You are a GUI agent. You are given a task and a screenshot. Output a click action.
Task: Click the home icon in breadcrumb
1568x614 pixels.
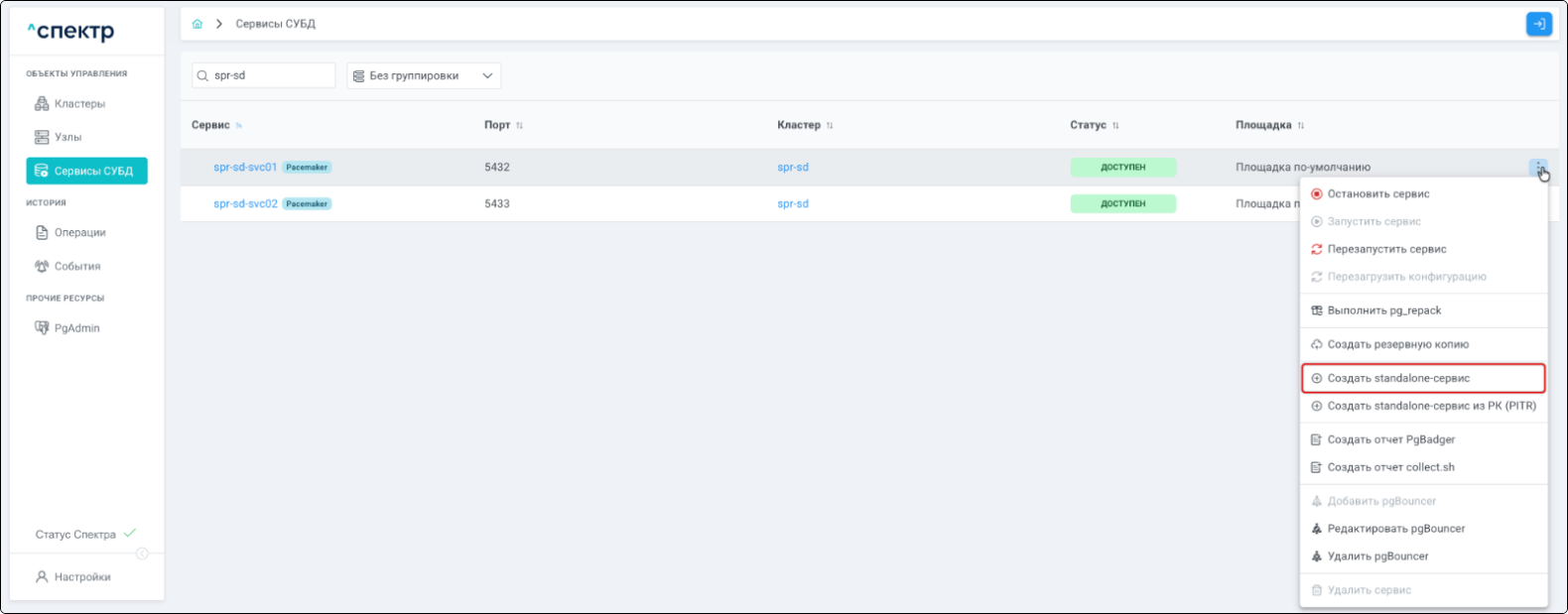(x=197, y=24)
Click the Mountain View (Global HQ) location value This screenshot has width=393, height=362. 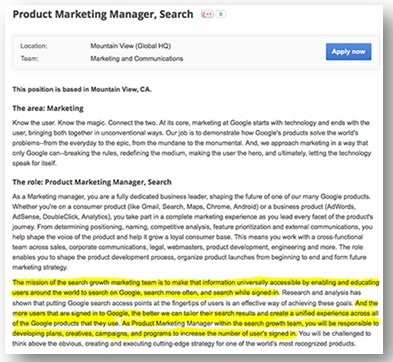pyautogui.click(x=131, y=46)
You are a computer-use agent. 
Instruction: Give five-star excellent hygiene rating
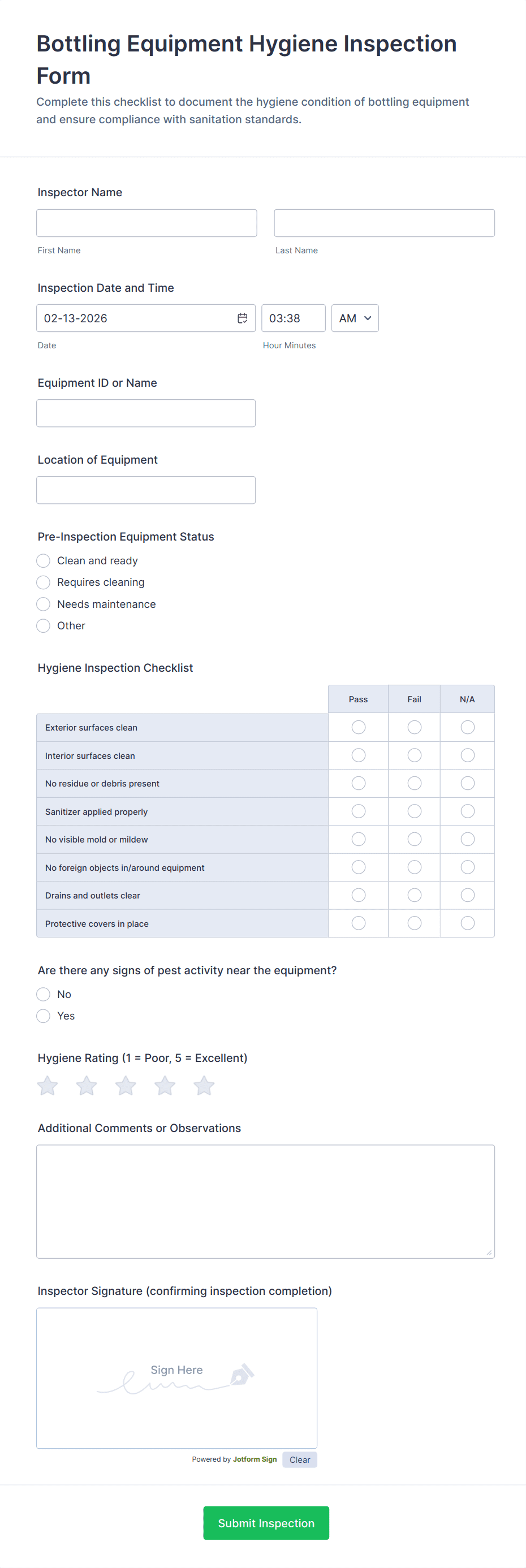[x=204, y=1085]
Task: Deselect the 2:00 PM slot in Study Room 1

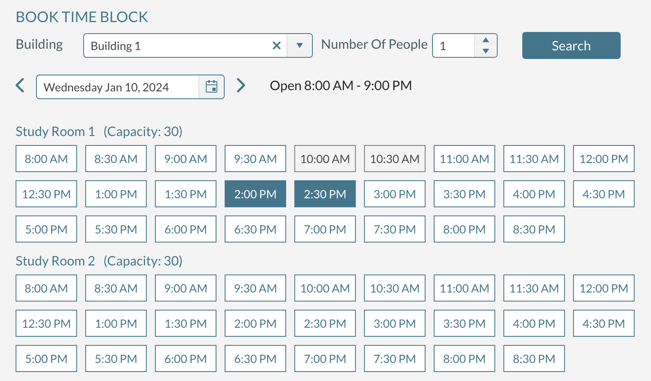Action: coord(255,194)
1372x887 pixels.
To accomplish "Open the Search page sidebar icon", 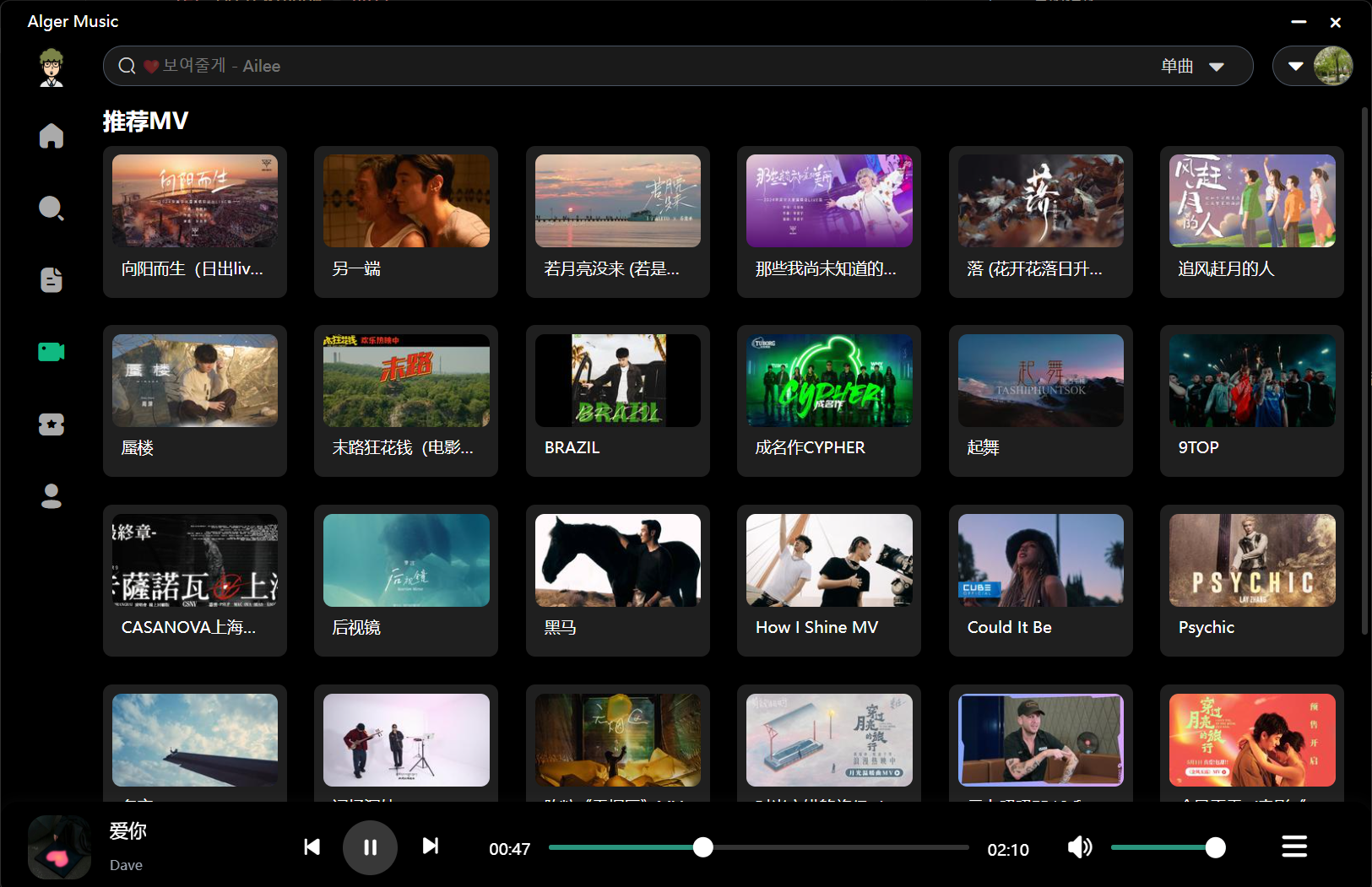I will (x=52, y=208).
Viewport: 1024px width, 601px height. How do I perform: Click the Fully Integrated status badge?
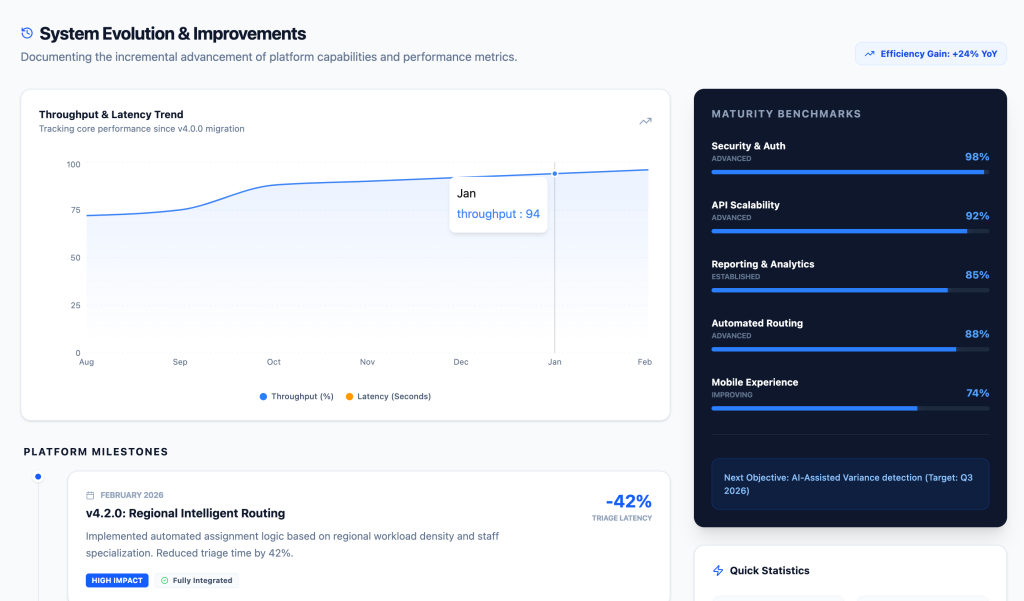196,580
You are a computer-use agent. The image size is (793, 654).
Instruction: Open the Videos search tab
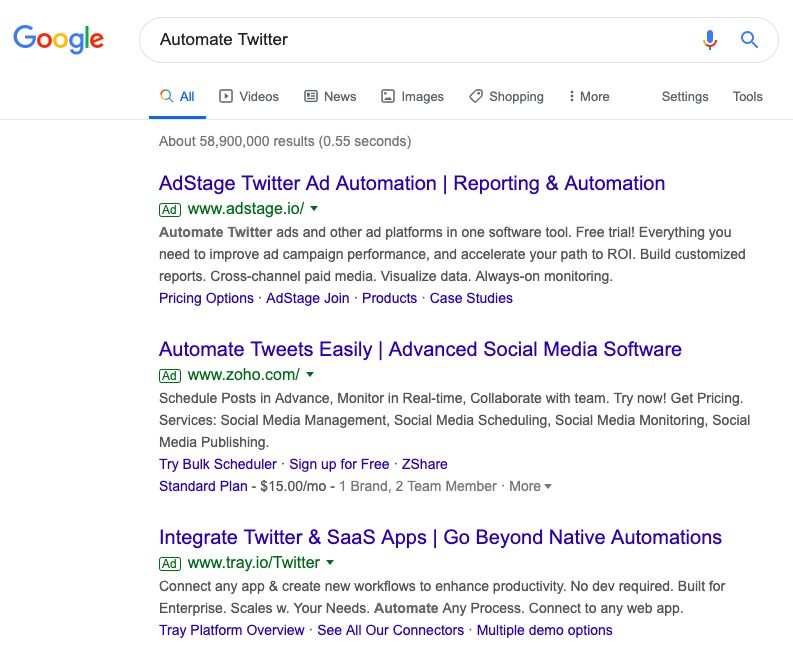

____________

Among the entries above, some lines may hold the string "computer". State how many, and give nothing but the number.

▶ **SOLUTION TO THIS EXERCISE**:
2